Generally it is impossible to judge whether a function is uniformly continuous only by looking at the graph.
Note that even differentiable uniformly continuous functions can have unbounded derivatives (namely unbounded slopes). One immediate example is $f(x)=x\sin(1/x)$ on $(0,1]$, see here for a proof.
Of course, if defined on a compact set (say a bounded closed interval) then it trivially suffices to check whether the function is continuous.
As far as I can tell, I can't find a good intuitive interpretation of uniform continuity.

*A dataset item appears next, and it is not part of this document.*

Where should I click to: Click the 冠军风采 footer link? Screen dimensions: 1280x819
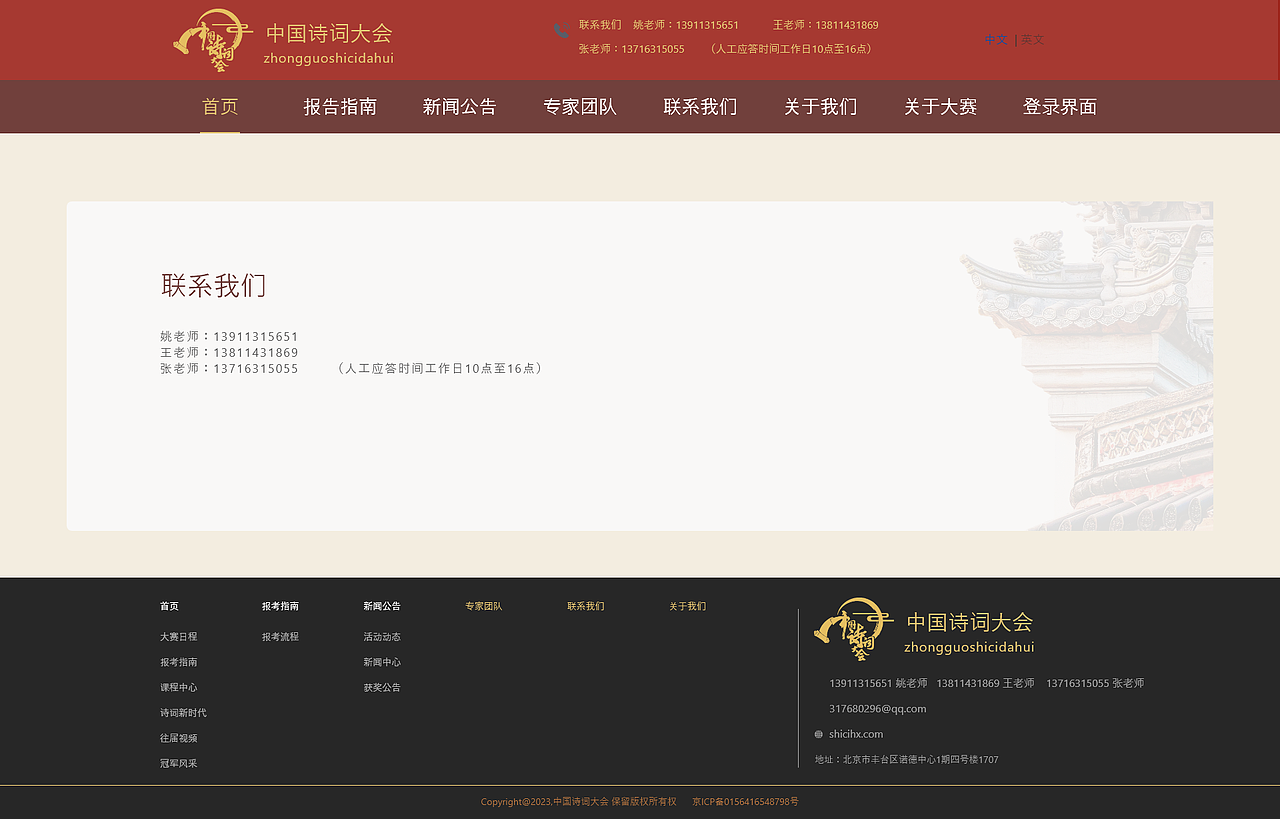coord(178,762)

It's really a bit hard to visualize in the general situation. An easier concept to visualize might be "$\varepsilon$-continuity" and "$\varepsilon$-uniform continuity". These are not standard terms, but by these I mean that we are writing out the definition of continuity and uniform continuity with $\varepsilon$ equal to a fixed constant, rather than universally quantified.
Then $\varepsilon$-continuity at $x$ means that there is a positive number $\delta$ and a rectangle centered at $(x,f(x))$ of height $2 \varepsilon$ and width $2 \delta$ such that the graph of $f$ crosses the rectangle on the sides, not on the top or bottom. A function is continuous at $x$ if it is $\varepsilon$-continuous at $x$ for every $\varepsilon > 0$.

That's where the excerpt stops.